Commercials with unintended messages

But it is a test drive.

But shilling for Verizon in the first place doesn’t make him a sell out? I agree it doesn’t convince me Sprint is actually better, which convinced him to switch who he works for. He’s an actor, he gets paid by whomever will pay him.

Agreed. I have the same complaint.

And that gets you off the hook how?

Jimmy?

So you see Bigfoot somewhere, and your first thought is to do something to piss him off? Not only are they assholes, they are idiots, too.

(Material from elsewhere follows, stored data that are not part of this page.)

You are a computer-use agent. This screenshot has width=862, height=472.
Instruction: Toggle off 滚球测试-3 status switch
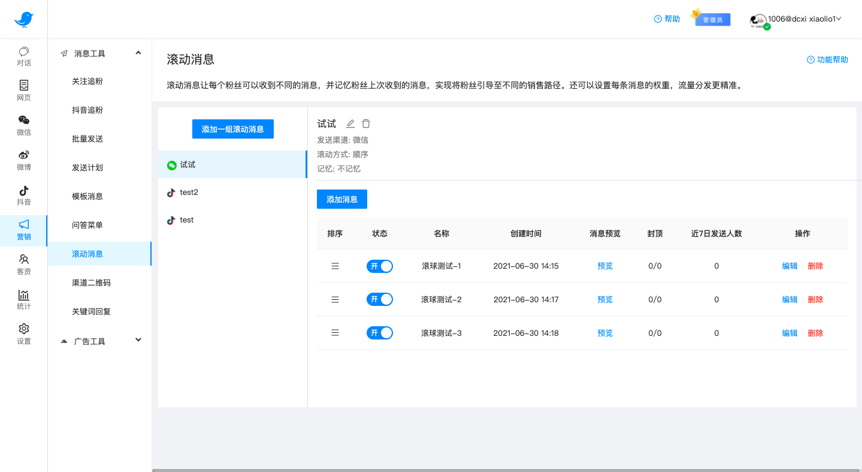tap(379, 332)
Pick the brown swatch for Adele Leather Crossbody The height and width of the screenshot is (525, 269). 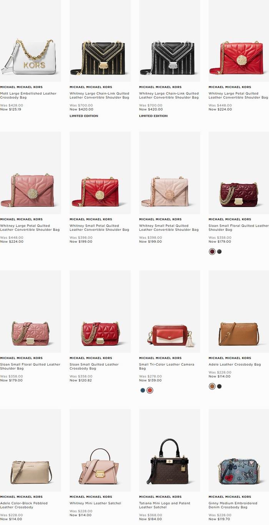point(212,386)
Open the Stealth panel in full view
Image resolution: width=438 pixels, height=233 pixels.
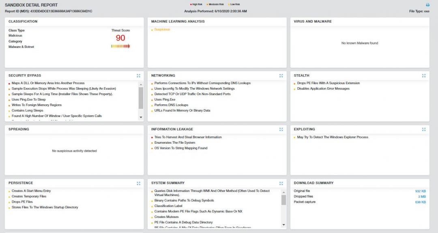click(x=424, y=76)
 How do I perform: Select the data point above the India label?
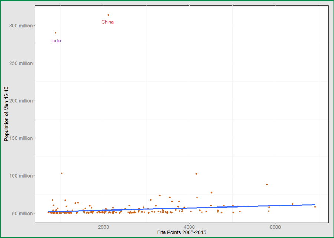(x=56, y=33)
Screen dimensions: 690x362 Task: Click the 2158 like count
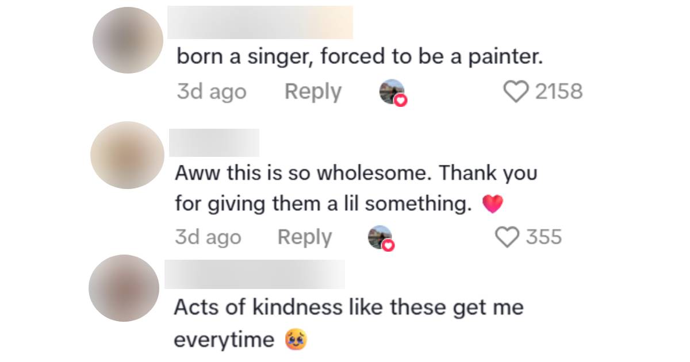click(559, 92)
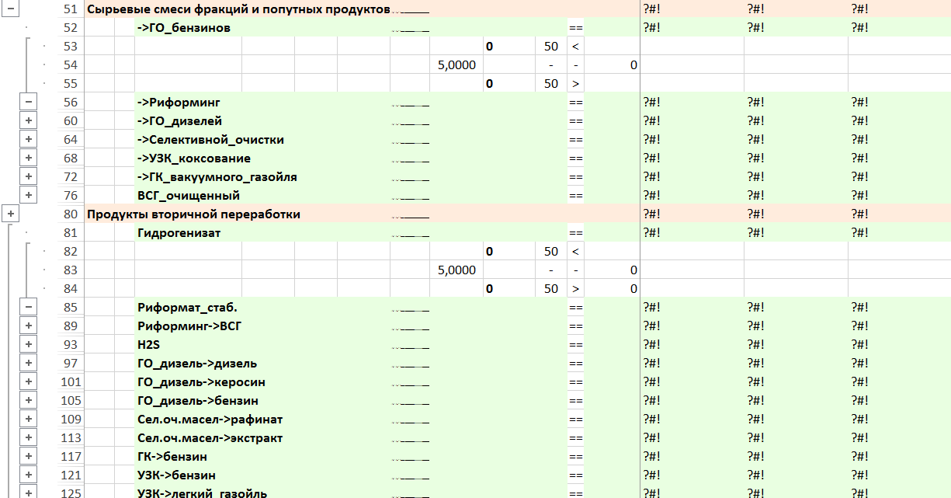The width and height of the screenshot is (951, 498).
Task: Click the minus outline button beside row 56
Action: tap(28, 102)
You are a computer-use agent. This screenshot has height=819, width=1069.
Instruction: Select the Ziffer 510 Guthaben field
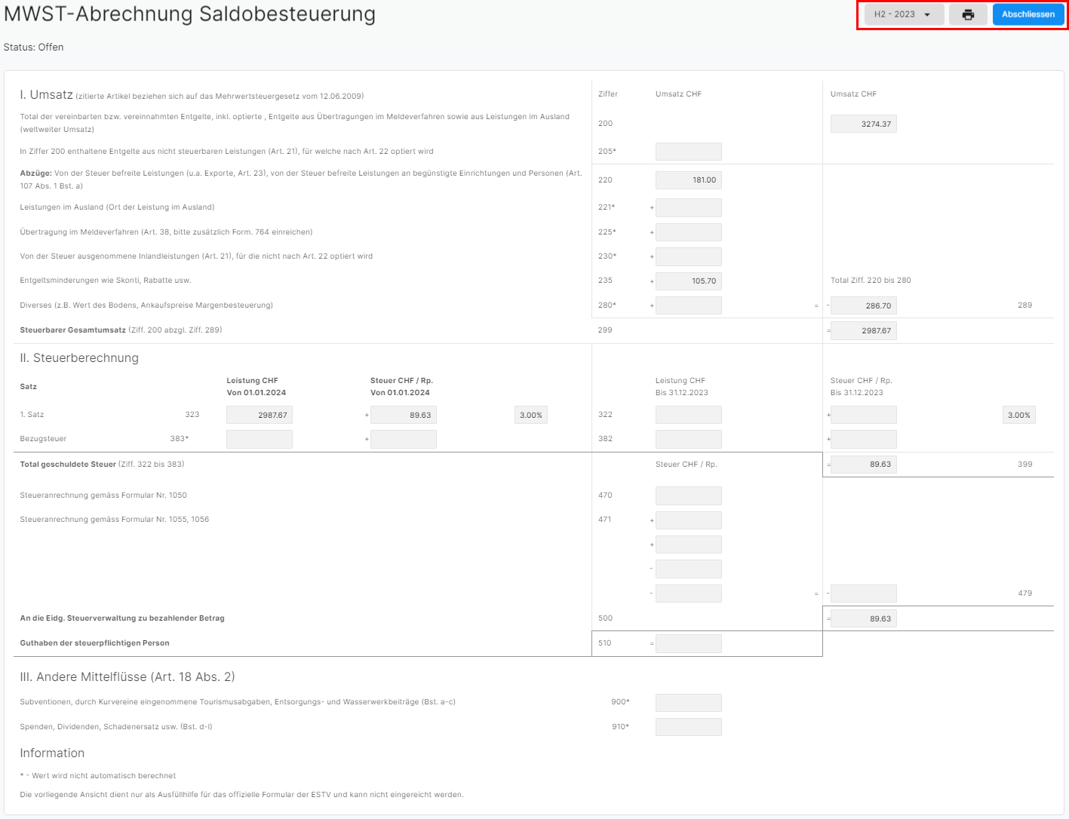click(x=689, y=643)
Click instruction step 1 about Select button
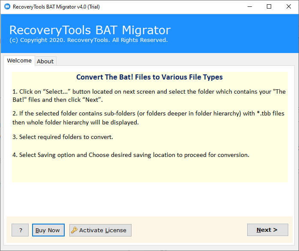299x251 pixels. (x=149, y=95)
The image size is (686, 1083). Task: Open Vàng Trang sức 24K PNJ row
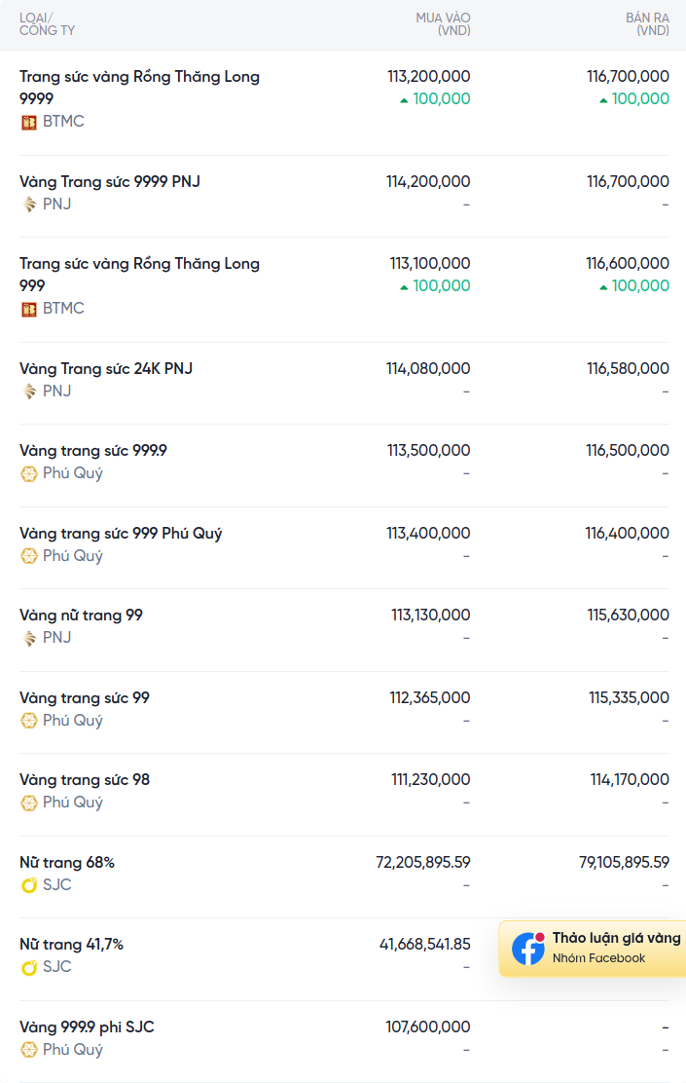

I think the message is that he won’t thank you for his athletic ability, not that dad is bad for playing catch and trying to teach his son.

But 100% white meat chicken breaded with milk and flour is still “made with”. I think you’re being a bit over-interpretive.

Now this one I agree with.

Bothers me, too. “I’m going off to college.” “Have fun! Great, now I can sell all his stuff behind is back and make a buck. When he comes home for the weekend, he won’t miss anything.”

Whut? The ‘guy who knows how to get things done’ takes care of business, he does what needs to be done. He can’t get a boner? By golly, he goes to a doctor and gets a prescription for Viagra, no dilly-dallying around, because life is short, he is in a sexxy relationship, and there is no time to waste. What’s wrong with that?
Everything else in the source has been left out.